When you modify an instance in the overlay dataset the first time, it is copied there from the underlying dataset with your modifications. You can also create instances in the overlay dataset. The underlying dataset still holds the unmodified versions of its original instances, but it does not hold the newly created instances. A request to the overlay dataset for a new or modified instance returns that instance from the overlay dataset, and a request to the overlay dataset for an unmodified instance returns it from the underlying dataset.

Note

Requests made to the underlying dataset always return instances from that dataset, never from an overlay dataset.

The following figure illustrates queries against an overlay dataset, one for a modified instance and one for an unmodified instance. Notice that the modified instance shares the same reconciliation ID with its unmodified counterpart, but not the same instance ID.

Query to an overlay dataset

Result of deleting instances from an overlay dataset

If you attempt to delete from an overlay dataset an instance that actually exists there, the instance is deleted only from the overlay dataset and remains in the underlying dataset. If you attempt to delete from an overlay dataset an instance that exists only in the underlying dataset, the instance is deleted from the underlying dataset.
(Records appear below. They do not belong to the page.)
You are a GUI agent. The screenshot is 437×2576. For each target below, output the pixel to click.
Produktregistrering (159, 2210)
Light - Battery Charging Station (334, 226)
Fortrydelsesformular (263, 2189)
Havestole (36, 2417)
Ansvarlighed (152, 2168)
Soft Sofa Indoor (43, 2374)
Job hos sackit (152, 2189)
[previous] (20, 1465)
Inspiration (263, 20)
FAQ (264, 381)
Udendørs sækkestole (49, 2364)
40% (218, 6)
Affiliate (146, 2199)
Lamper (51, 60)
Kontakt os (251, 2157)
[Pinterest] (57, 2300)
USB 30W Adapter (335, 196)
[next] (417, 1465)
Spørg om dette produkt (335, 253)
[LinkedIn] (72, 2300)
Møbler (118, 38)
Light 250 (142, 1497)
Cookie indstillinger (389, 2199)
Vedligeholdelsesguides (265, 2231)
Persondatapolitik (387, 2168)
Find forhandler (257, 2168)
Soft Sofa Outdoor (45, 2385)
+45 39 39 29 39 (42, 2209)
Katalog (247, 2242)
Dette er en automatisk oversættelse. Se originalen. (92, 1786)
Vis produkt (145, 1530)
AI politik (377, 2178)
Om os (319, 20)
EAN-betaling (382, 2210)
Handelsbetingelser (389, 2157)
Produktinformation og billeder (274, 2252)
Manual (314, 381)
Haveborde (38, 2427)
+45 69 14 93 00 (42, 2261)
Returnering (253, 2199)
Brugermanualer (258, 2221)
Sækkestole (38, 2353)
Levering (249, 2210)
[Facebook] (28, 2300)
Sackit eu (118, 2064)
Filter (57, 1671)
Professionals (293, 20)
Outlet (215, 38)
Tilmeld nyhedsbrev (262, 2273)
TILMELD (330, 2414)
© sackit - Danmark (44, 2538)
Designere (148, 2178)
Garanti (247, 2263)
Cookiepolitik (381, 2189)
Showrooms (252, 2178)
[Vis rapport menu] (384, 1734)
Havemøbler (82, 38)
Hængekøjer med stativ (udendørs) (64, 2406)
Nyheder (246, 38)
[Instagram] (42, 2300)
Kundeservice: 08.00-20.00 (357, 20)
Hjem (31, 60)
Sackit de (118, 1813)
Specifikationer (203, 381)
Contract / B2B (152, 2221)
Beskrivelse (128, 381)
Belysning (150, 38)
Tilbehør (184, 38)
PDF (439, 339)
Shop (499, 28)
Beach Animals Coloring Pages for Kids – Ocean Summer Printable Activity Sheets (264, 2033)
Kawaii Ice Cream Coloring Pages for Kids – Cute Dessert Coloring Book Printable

You can mark an instance as deleted regardless of whether it already exists in the overlay dataset. In either case, this results in an instance in the overlay dataset that is marked as deleted.

Instance ID and identity in overlay datasets

When an instance is first created in an overlay dataset as the result of a modification, it retains the reconciliation identity of the instance in the underlying dataset, but is assigned a new instance ID.

If the underlying instance has not yet been identified when it is modified in the overlay dataset, the instance has no reconciliation identity in either dataset. This is not a problem. When you eventually identify and merge the two datasets, your Identify rules should be able to match these instances so that they receive the same identity.

Warning

For each modification that you make to an instance before it is identified, an instance is created in the overlay dataset. You should identify instances before modifying them a second time in the overlay dataset.

If you decide to keep the changes that you modeled in an overlay dataset, you can merge them into the underlying regular dataset.